Tuesday, October 30, 2007

Teacher Misconduct Ignored

Excerpted from Teacher Magazine.

State lawmakers are demanding changes to rid classrooms of teachers with histories of sexual misbehavior, but for years the Legislature failed to repair educators' discipline system, a newspaper reported Sunday.

The Ohio Department of Education repeatedly asked for laws that would require criminal background checks and force districts to report misconduct to the agency.

Lawmakers also denied victims of decades-old child sex abuse the chance to file civil lawsuits against their abusers. One consequence is that offenders at private schools have been able to keep their violations hidden because those records are not public. The legislation could have helped identify teachers who preyed on students.

Lawmakers recently watered down a law that would have required children-services agencies to report all cases of abuse and neglect by licensed educators to the state's Department of Education. The law now requires reporting only when the abuse "directly relates to a licensee's duties and responsibilities."

Speaker Jon Husted called the House Education Committee hearings that were held last week to investigate flaws in the teacher-discipline system.

"It was my understanding that the laws on the books were sufficient to handle this. If they're not now, we'll make sure they are," said Husted, a suburban Dayton Republican.

The Ohio Department of Education is the only agency that can suspend or revoke an educator's license.

The Legislature has given in to pressure from teachers unions and lobbying by school administrators, said Mark Haverkos, a parent from West Chester Township in Butler County.
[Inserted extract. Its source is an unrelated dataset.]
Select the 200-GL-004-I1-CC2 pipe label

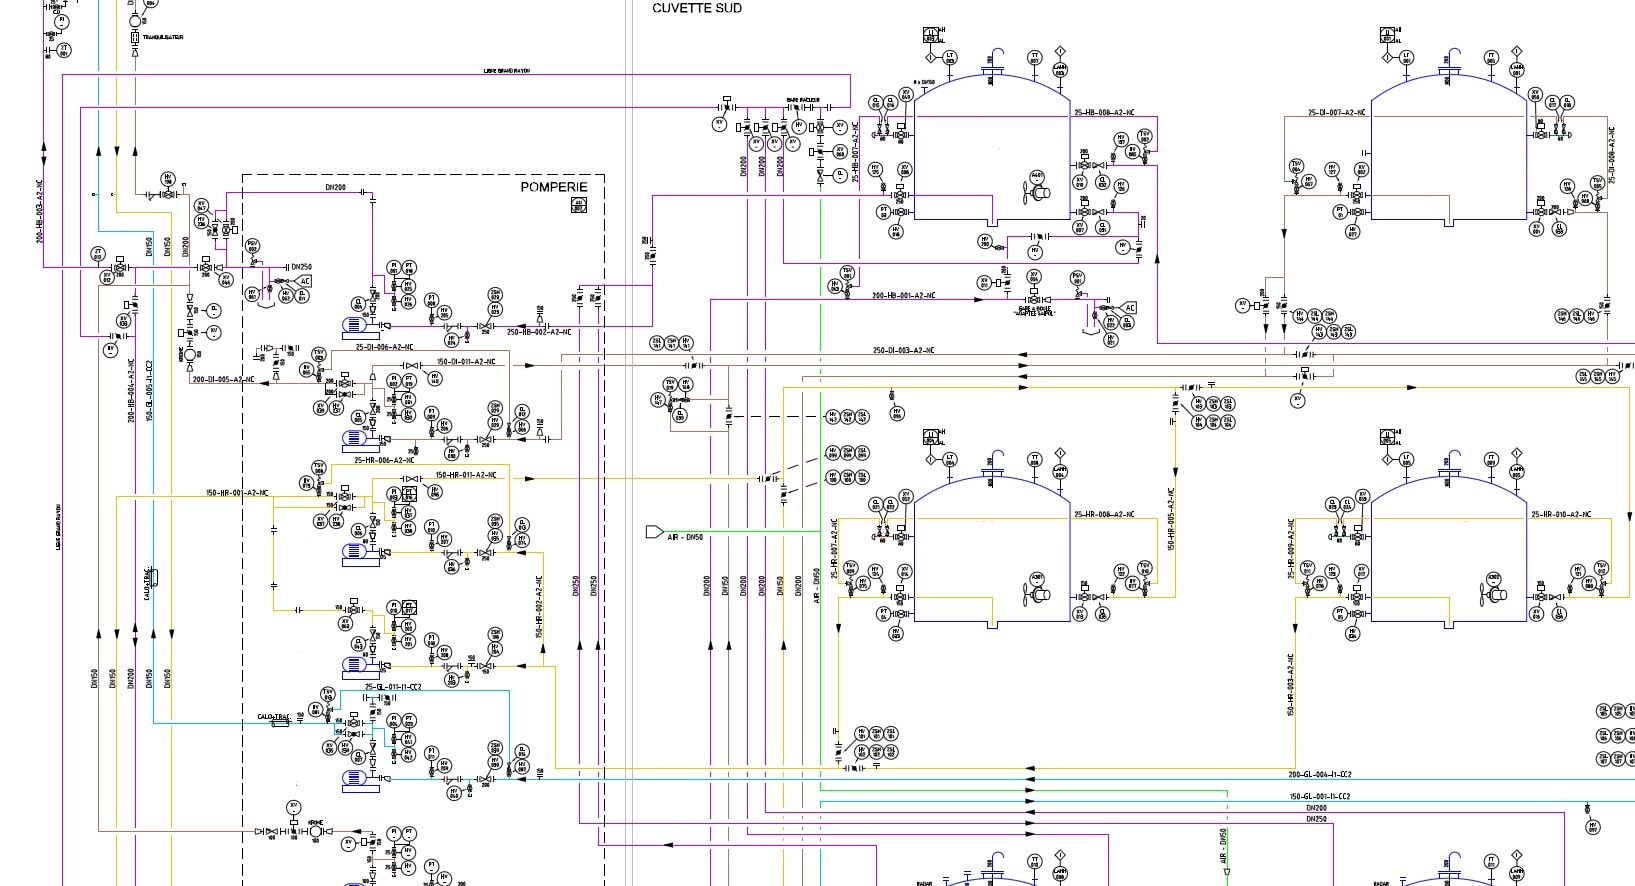(x=1319, y=774)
He testified before a House committee last week.

"They've got to move parents up on the priority list," Haverkos said. "The system is gamed against us."

As this article points out, teacher's unions and and school administrators seem to consistently position themselves on the side against our children. They lobby for laws that protect those who wish to work around our children for the purpose of serving their perverted sexual desires.
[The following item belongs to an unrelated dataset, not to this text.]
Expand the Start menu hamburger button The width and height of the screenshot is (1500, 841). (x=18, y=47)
Lawmakers are no better when they cave in to teacher's unions for the almighty dollar. Lawmakers tend to forget that it isn't money that gets them elected, its people. Parents, if you're going to continually entrust the care of your children to others, you absolutely need to stand up and insist that those who provide that care and those who make the laws that regulate them are putting the well being of the children first and foremost. If we don't do this collectively, we have no power.